Once the apt keys were installed, Docker and its dependencies could be installed with the Ansible apt module. Docker was also enabled on boot using the systemd Ansible module.


- name: Install Docker packages
  apt:
    pkg:
    - docker-ce
    - docker-ce-cli
    - containerd.io
    - docker-compose-plugin
    update_cache: yes
  tags: docker

- name: Start and enable Docker services at boot
  ansible.builtin.systemd:
    name: "{{ item }}"
    enabled: yes
    state: started
  with_items:
  - docker
  - containerd
  tags: docker

To finish off the configuration, the dockergrp group was added to the hosts file with a single test server.

[dockergrp]
docker-server1

The Ansible-playbook was then run successfully and Docker was installed on docker-server1.

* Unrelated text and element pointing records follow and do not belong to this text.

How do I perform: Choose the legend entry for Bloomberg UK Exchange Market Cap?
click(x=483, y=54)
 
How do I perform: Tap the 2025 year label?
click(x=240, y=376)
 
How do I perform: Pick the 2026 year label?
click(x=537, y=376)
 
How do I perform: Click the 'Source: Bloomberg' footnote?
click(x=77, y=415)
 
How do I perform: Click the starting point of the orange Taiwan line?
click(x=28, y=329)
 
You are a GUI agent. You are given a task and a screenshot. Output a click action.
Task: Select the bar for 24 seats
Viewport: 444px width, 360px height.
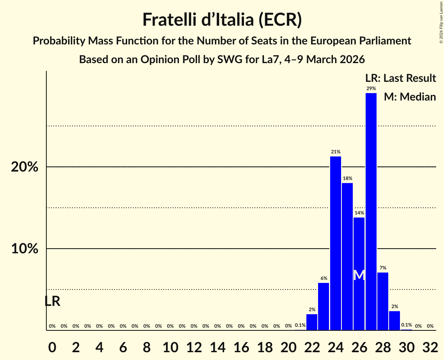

ansible-playbook -i hosts site.yml

PLAY [dockergrp] **********************************************************************************************************************

TASK [Gathering Facts] ****************************************************************************************************************
ok: [docker-server1]

TASK [docker : Include docker tasks] **************************************************************************************************
included: /home/alex/ansible/roles/docker/tasks/docker.yml for docker-server1

TASK [docker : Remove legacy packages] ************************************************************************************************
ok: [docker-server1]

TASK [docker : Install required packages] *********************************************************************************************
ok: [docker-server1]

TASK [docker : Create key folder] *****************************************************************************************************
ok: [docker-server1]

TASK [docker : Add Docker key] ********************************************************************************************************
ok: [docker-server1]

TASK [docker : Dearmor Docker key] ****************************************************************************************************
ok: [docker-server1]

TASK [docker : Add Docker repository to sources list] *********************************************************************************
ok: [docker-server1]

TASK [docker : Install Docker packages] ***********************************************************************************************
ok: [docker-server1]

TASK [docker : Start and enable Docker services at boot] ******************************************************************************
ok: [docker-server1] => (item=docker)
ok: [docker-server1] => (item=containerd)

Installing docker was now as easy as adding the machine’s hostname under the dockergrp group in the hosts file in the Ansible project root folder. That was how Docker was installed and configured using Ansible on Debian Bullseye.